*** Opening of Given data ***
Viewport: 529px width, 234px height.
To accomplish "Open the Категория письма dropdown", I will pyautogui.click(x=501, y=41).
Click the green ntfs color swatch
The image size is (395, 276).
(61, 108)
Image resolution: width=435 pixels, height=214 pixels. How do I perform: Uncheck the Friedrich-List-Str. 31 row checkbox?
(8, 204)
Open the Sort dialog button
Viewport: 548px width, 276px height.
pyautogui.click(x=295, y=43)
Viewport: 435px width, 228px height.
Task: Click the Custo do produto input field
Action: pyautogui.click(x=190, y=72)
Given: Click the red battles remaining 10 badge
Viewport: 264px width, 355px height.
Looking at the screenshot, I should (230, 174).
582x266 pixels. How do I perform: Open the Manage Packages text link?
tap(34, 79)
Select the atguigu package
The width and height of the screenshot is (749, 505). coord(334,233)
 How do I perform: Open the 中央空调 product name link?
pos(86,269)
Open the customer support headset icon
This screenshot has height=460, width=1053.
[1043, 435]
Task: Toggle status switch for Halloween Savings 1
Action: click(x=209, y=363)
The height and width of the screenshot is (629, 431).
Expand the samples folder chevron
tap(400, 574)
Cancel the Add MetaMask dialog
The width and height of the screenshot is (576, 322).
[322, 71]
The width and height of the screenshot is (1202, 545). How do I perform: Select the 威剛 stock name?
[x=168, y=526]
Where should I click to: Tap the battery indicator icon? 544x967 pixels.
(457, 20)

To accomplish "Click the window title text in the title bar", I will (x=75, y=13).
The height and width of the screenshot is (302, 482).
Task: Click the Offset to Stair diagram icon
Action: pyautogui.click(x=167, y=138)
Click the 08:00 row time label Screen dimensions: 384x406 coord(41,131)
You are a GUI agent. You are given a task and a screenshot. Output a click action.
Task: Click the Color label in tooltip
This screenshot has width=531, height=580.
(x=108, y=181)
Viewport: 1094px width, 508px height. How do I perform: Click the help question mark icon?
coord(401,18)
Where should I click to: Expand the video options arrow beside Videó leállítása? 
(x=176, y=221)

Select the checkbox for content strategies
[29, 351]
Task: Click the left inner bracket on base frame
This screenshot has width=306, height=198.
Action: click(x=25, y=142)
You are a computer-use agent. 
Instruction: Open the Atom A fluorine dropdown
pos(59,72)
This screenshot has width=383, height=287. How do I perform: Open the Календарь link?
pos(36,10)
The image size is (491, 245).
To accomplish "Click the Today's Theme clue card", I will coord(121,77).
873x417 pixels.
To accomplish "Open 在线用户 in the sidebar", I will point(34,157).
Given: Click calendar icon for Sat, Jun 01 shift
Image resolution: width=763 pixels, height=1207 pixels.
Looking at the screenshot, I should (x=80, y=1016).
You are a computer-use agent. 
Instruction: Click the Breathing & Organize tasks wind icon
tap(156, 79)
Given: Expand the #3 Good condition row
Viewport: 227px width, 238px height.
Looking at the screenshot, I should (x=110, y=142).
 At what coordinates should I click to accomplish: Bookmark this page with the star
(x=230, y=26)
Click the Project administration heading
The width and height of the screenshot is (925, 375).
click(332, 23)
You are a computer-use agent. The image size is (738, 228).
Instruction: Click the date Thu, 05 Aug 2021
*** Close of Given data ***
■ **The task**: All lines in the listing above from the line containing "At what coordinates" to the line containing "You are a computer-use agent. The", inclusive, should be retyped exactly; no other lines should appear.

■ **Result for this exercise**:
 At what coordinates should I click to accomplish: Bookmark this page with the star
(x=230, y=26)
Click the Project administration heading
The width and height of the screenshot is (925, 375).
click(332, 23)
You are a computer-use agent. The image size is (738, 228).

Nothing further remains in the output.